> _EXERCISE_
Retype only the lines below from the one with "เลนส์กระจกโรงงาน (195, 2459)" to the one with "Gold price in Kuwait (68, 1576)", inclusive, skipping every image.

> _SOURCE RECORDS_
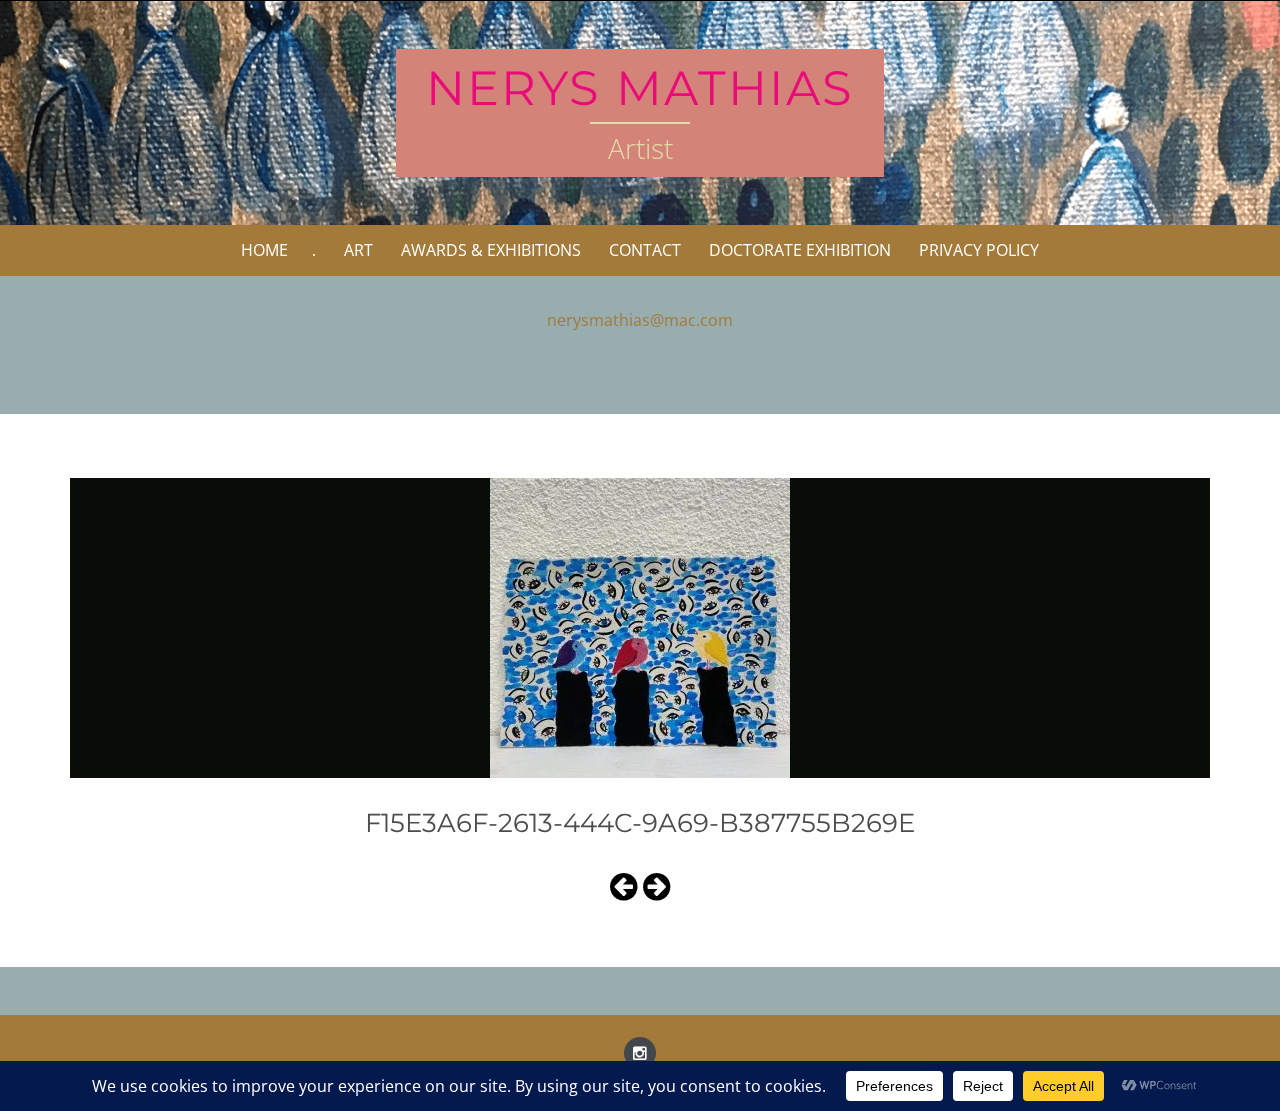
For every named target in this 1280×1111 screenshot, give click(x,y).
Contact (645, 250)
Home (264, 250)
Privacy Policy (979, 250)
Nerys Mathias (640, 88)
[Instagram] (640, 1053)
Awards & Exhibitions (491, 250)
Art (358, 250)
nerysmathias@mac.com (640, 320)
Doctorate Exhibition (800, 250)
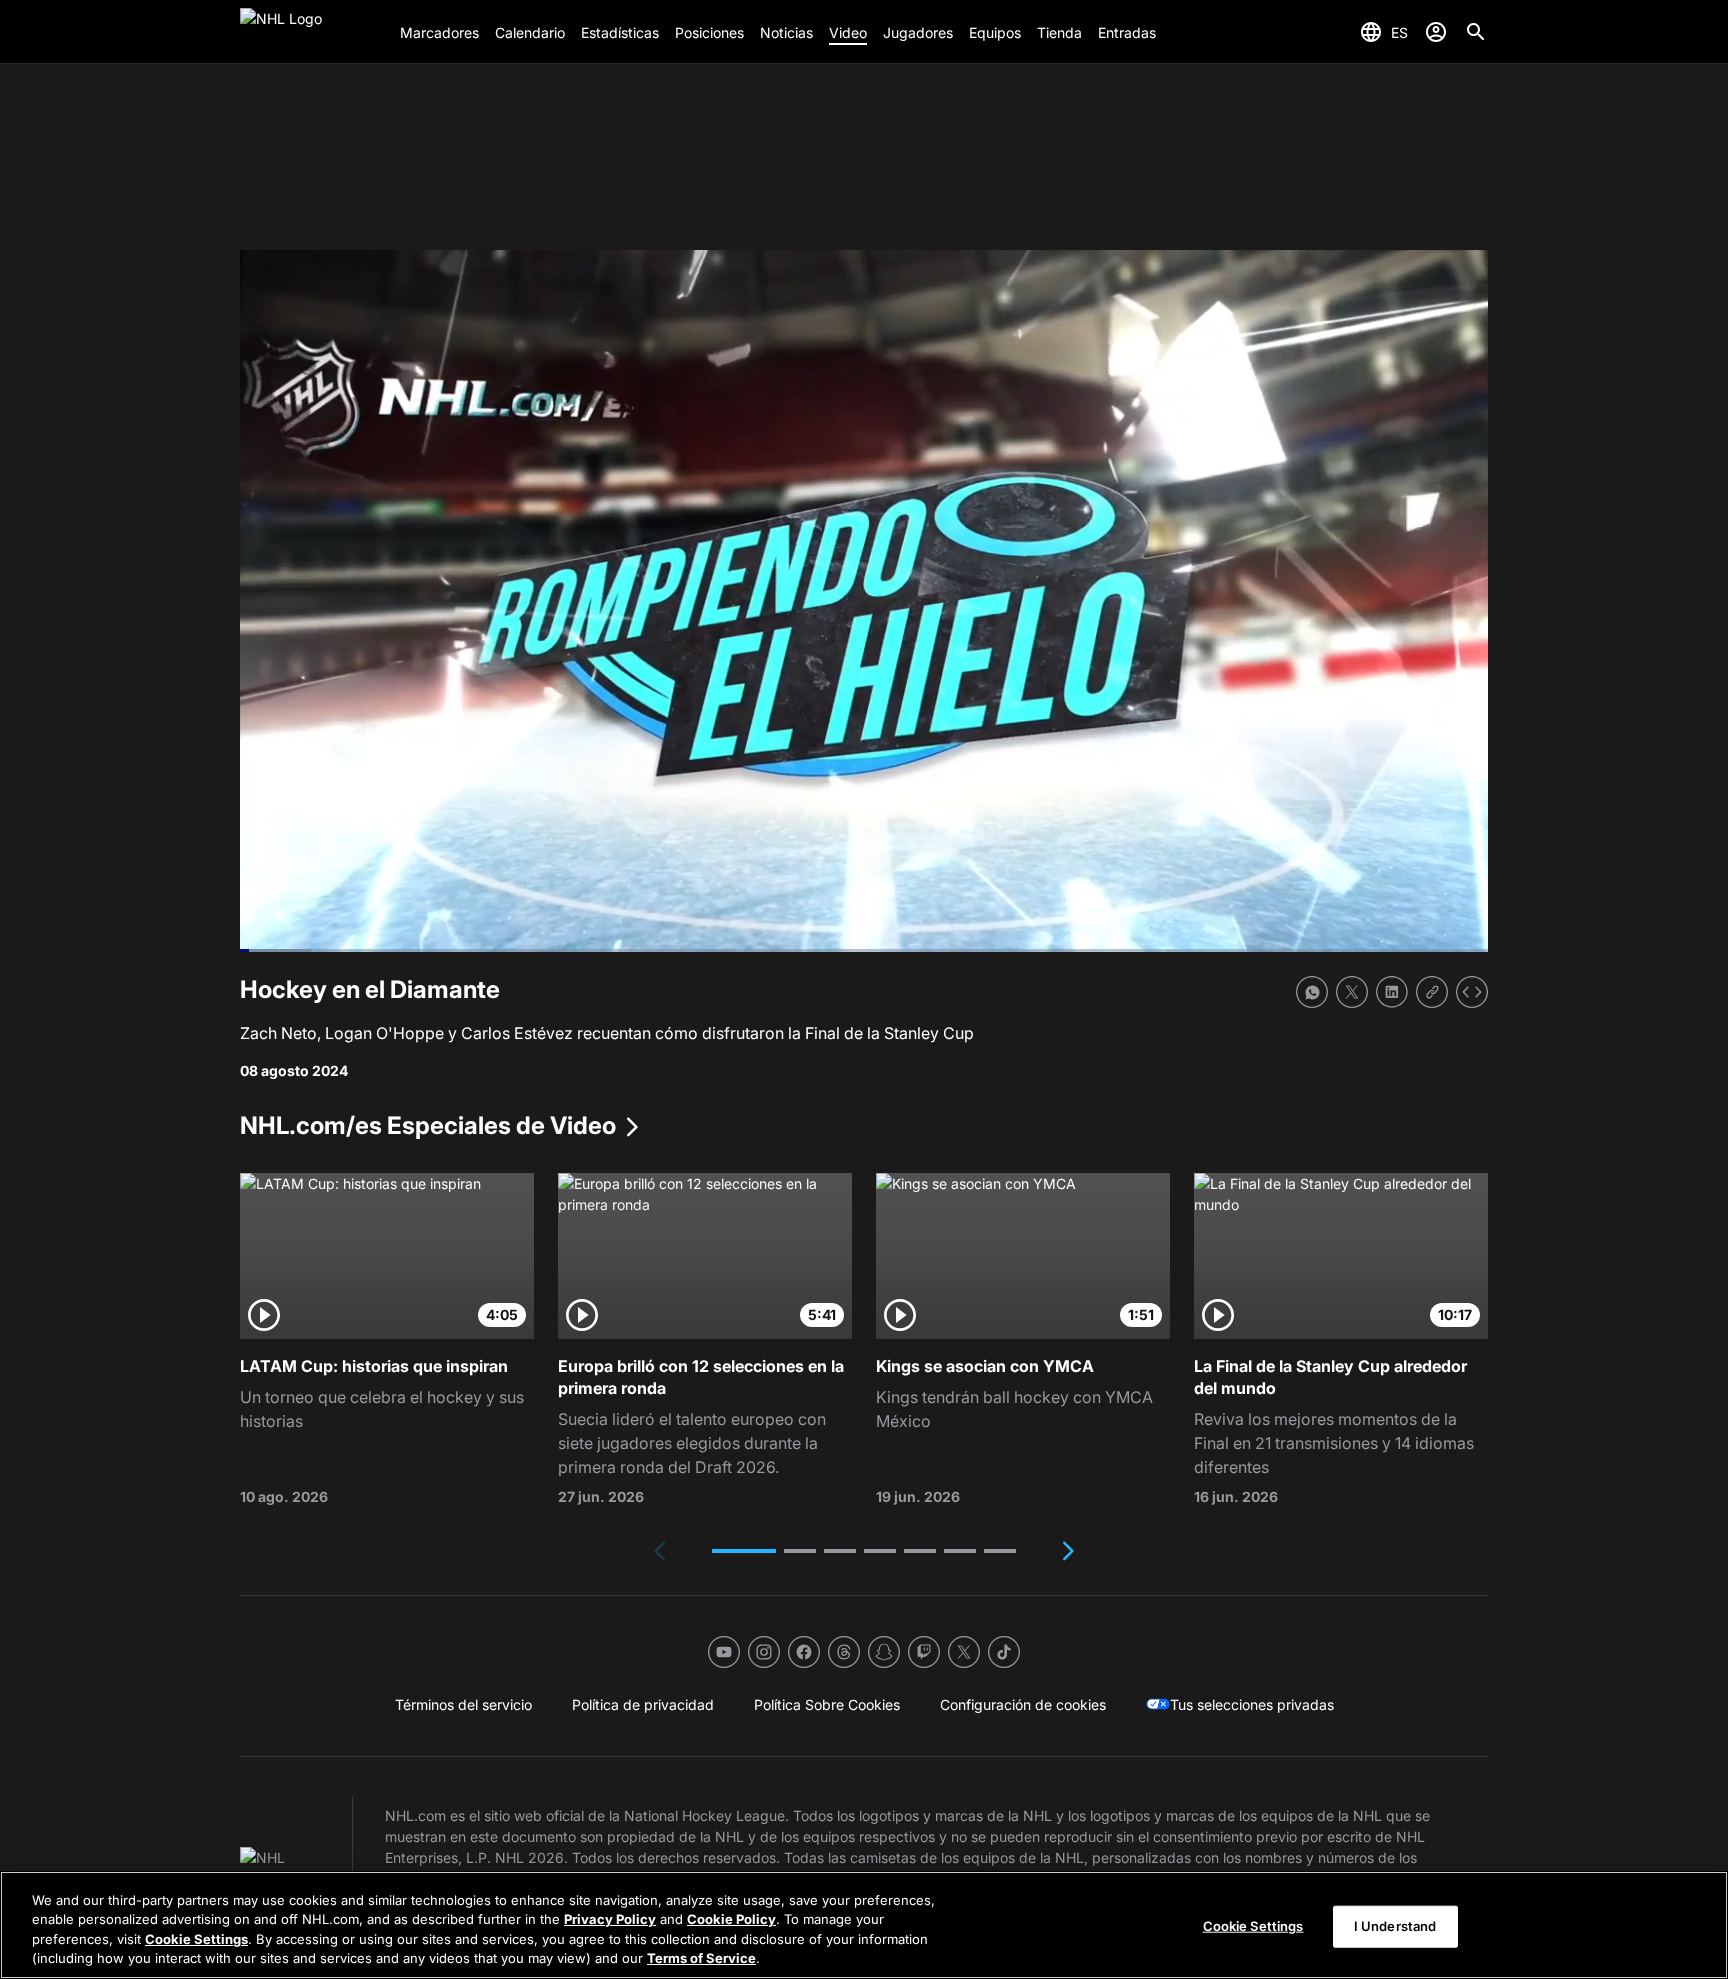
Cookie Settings (196, 1939)
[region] (864, 1925)
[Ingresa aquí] (1436, 32)
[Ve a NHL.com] (312, 32)
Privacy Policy (610, 1919)
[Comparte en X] (1352, 992)
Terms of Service (701, 1958)
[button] (744, 1551)
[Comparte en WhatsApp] (1312, 992)
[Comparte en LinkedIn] (1392, 992)
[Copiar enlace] (1432, 992)
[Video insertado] (1472, 992)
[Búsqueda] (1476, 32)
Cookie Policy (731, 1919)
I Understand (1395, 1926)
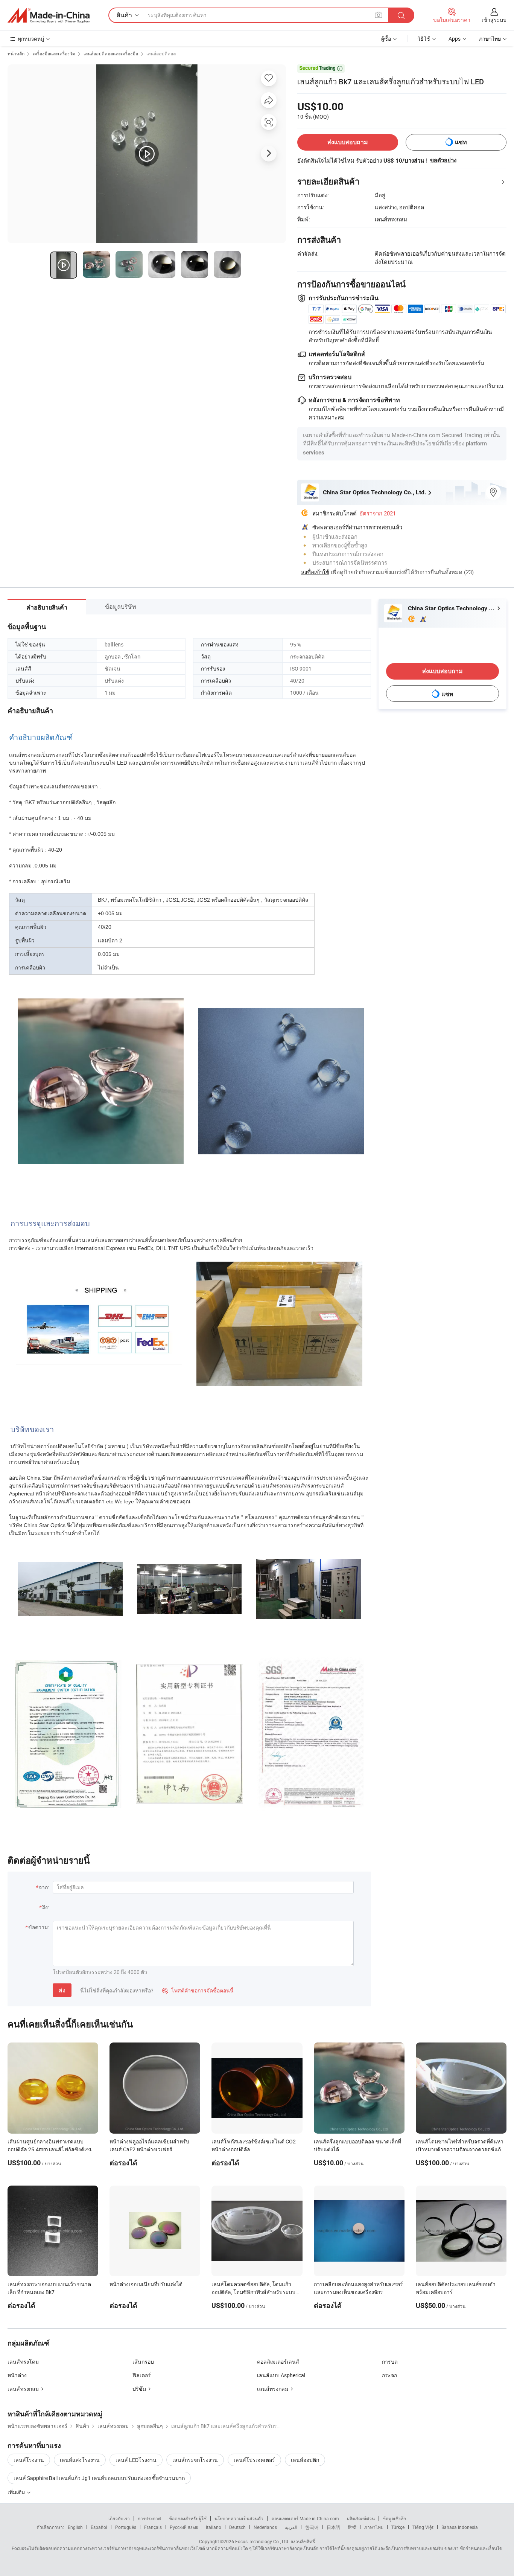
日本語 (333, 2527)
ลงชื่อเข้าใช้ (315, 572)
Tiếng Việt (422, 2527)
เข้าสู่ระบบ (494, 19)
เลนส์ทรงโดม (23, 2361)
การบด (390, 2361)
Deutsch (237, 2527)
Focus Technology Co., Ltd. (262, 2541)
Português (125, 2527)
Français (153, 2527)
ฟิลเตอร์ (141, 2375)
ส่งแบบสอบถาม (347, 142)
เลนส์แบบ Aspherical (281, 2375)
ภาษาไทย (373, 2527)
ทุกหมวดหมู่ (31, 38)
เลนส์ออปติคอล (161, 53)
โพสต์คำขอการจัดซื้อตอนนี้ (198, 1990)
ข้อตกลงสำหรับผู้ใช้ (188, 2518)
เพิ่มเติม (17, 2491)
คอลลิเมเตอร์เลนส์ (278, 2361)
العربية (291, 2527)
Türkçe (398, 2527)
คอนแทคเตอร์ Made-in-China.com (305, 2518)
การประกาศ (149, 2518)
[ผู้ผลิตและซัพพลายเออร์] (49, 15)
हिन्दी (352, 2527)
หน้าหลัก (16, 53)
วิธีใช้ (423, 38)
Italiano (213, 2527)
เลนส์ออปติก (305, 2459)
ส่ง (62, 1990)
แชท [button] (461, 142)
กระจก (389, 2375)
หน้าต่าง (17, 2375)
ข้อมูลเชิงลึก (394, 2518)
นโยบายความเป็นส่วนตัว (238, 2518)
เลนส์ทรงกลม (23, 2388)
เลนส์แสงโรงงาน (80, 2459)
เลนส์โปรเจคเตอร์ (254, 2459)
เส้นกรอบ (143, 2361)
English (75, 2527)
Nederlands (265, 2527)
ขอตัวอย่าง (443, 160)
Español (99, 2527)
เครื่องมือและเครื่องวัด (54, 53)
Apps (455, 38)
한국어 (312, 2527)
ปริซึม (139, 2388)
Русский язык (184, 2527)
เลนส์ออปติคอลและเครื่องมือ (111, 53)
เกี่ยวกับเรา (119, 2518)
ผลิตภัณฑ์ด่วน (361, 2518)
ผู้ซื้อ (386, 38)
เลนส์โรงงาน (29, 2459)
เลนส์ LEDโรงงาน (136, 2459)
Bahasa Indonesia (459, 2527)
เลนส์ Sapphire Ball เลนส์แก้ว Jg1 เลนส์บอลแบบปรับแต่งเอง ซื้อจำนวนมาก (99, 2477)
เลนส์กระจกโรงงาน (195, 2459)
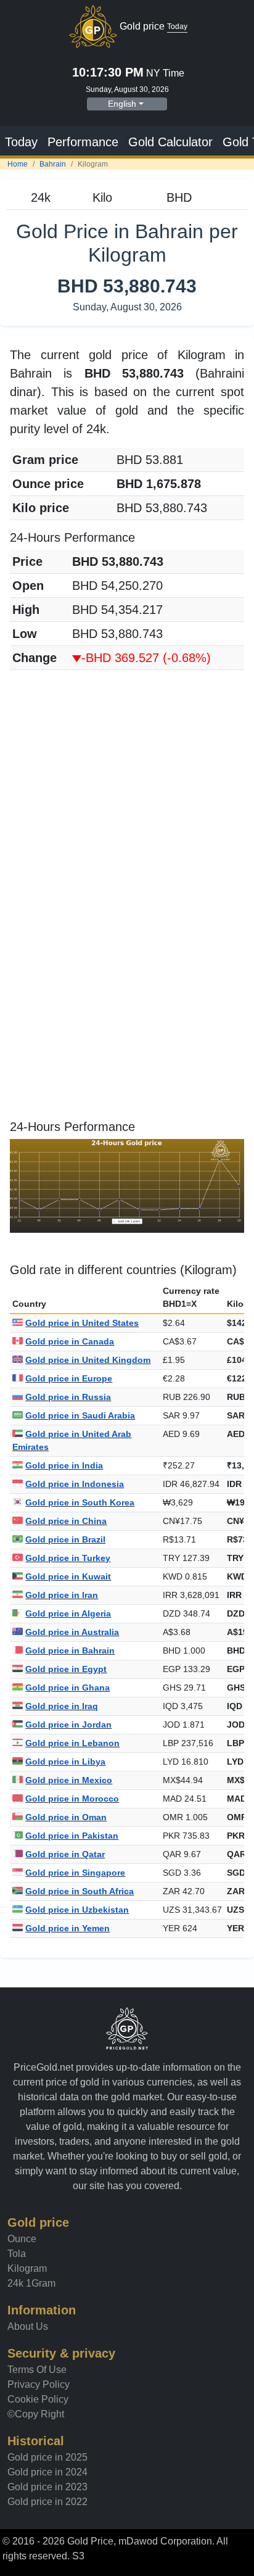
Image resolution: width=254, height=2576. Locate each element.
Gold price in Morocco (72, 1799)
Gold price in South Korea (79, 1502)
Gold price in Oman (66, 1817)
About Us (27, 2326)
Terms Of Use (37, 2369)
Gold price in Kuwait (68, 1576)
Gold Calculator (170, 142)
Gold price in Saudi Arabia (80, 1415)
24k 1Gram (31, 2283)
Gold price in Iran (61, 1595)
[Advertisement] (127, 807)
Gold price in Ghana (67, 1687)
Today (21, 142)
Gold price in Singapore (75, 1873)
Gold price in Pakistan (71, 1836)
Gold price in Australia (72, 1632)
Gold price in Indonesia (74, 1484)
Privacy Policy (38, 2384)
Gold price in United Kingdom (87, 1360)
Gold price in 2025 (47, 2457)
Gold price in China (66, 1521)
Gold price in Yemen (67, 1928)
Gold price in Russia (68, 1397)
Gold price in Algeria (68, 1613)
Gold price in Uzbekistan (77, 1910)
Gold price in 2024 (47, 2472)
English (122, 104)
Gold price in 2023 (47, 2487)
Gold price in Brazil (65, 1539)
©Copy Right (35, 2414)
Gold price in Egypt (66, 1669)
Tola (16, 2253)
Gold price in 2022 (47, 2501)
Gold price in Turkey (67, 1558)
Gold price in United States (82, 1323)
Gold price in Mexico (68, 1780)
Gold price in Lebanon (72, 1743)
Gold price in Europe (68, 1378)
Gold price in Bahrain (70, 1650)
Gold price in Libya (65, 1761)
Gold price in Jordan (68, 1724)
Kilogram (27, 2268)
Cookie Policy (37, 2399)
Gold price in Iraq (61, 1706)
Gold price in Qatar (65, 1854)
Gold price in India (64, 1465)
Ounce (21, 2239)
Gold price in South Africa (79, 1891)
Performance (82, 142)
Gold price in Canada (69, 1341)
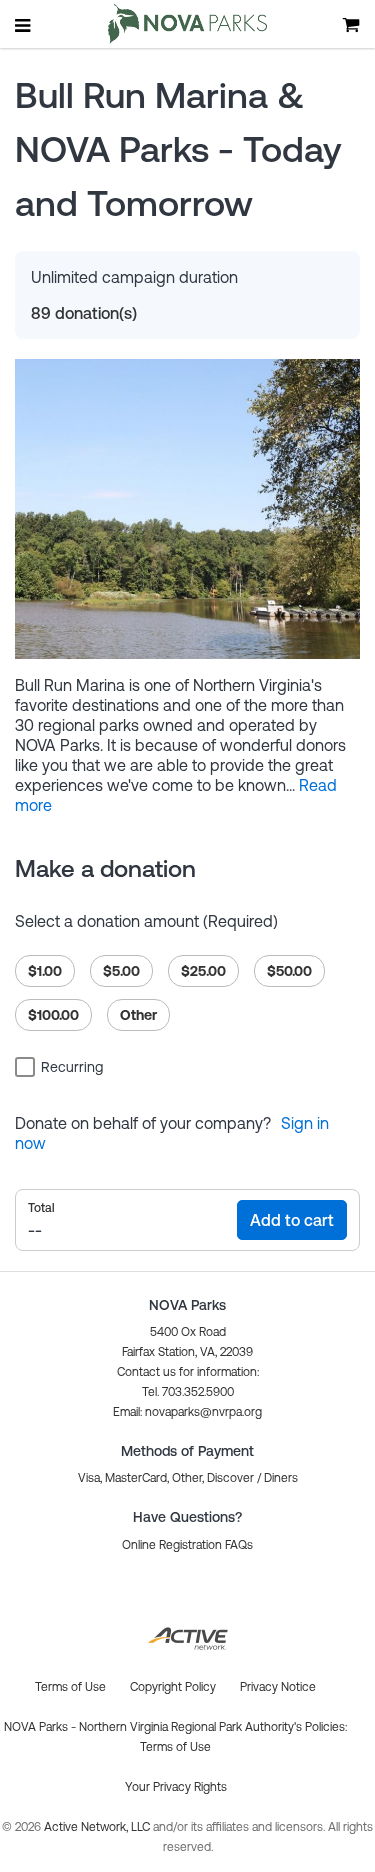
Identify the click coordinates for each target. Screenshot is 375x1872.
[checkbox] (62, 1066)
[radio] (45, 971)
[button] (187, 1412)
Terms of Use (175, 1747)
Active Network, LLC (98, 1827)
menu (24, 25)
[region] (187, 987)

> _RESPONSE AREA_
เลนส์กระจกโรงงาน (195, 2459)
Image resolution: width=254, height=2576. Locate each element.
Gold price in Morocco (72, 1799)
Gold price in South Korea (79, 1502)
Gold price in Oman (66, 1817)
About Us (27, 2326)
Terms Of Use (37, 2369)
Gold price in Kuwait (68, 1576)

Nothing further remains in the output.